= Beginning of Section =

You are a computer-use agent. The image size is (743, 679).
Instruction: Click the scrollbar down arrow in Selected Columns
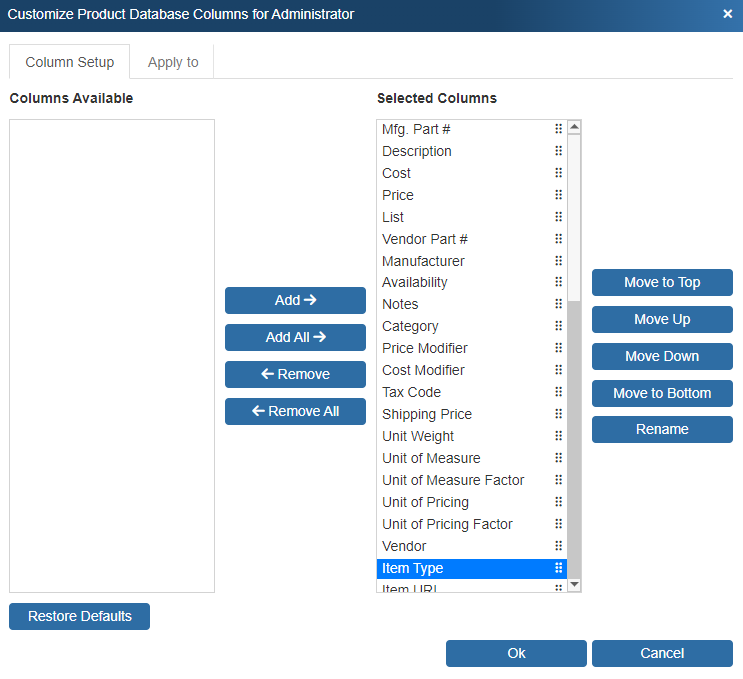point(574,583)
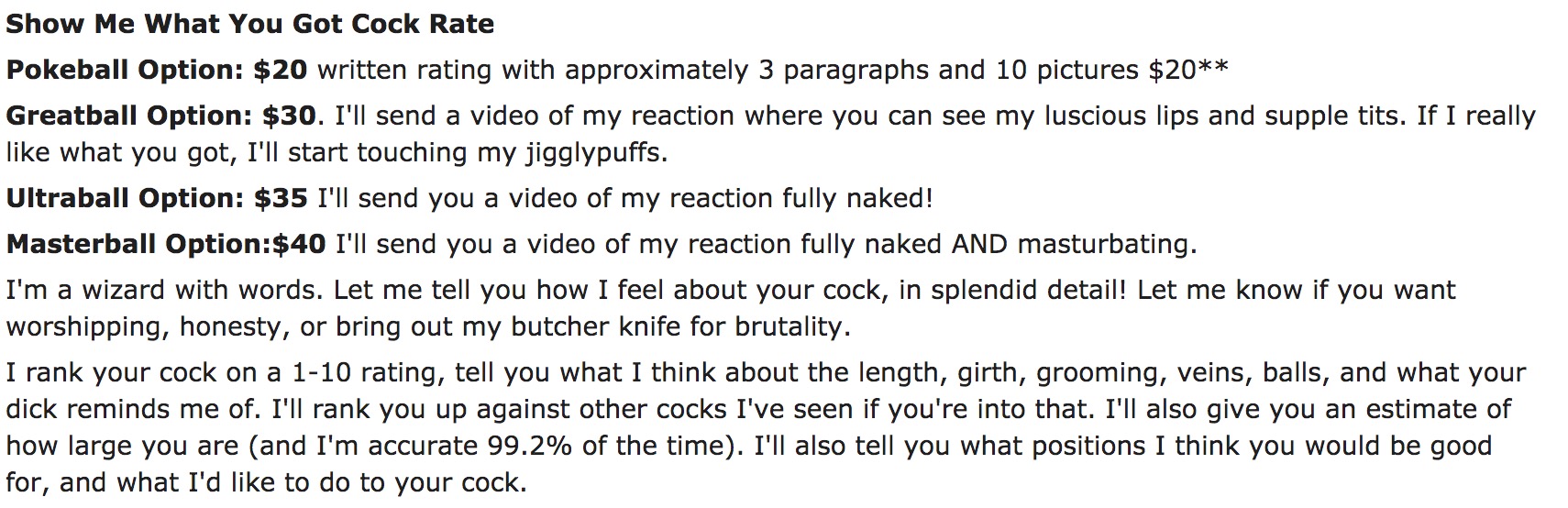Select the "Ultraball Option: $35" bold label
1568x508 pixels.
point(157,198)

= End of Section =

◆ WORK ITEM ◆
All of the listing should be transcribed exactly, but none of its images.

◆ SOLUTION ◆
You are a computer-use agent. The image size is (743, 679).
Instruction: Click the scrollbar down arrow in Selected Columns
point(574,583)
Select the "Ultraball Option: $35" bold label
1568x508 pixels.
point(157,198)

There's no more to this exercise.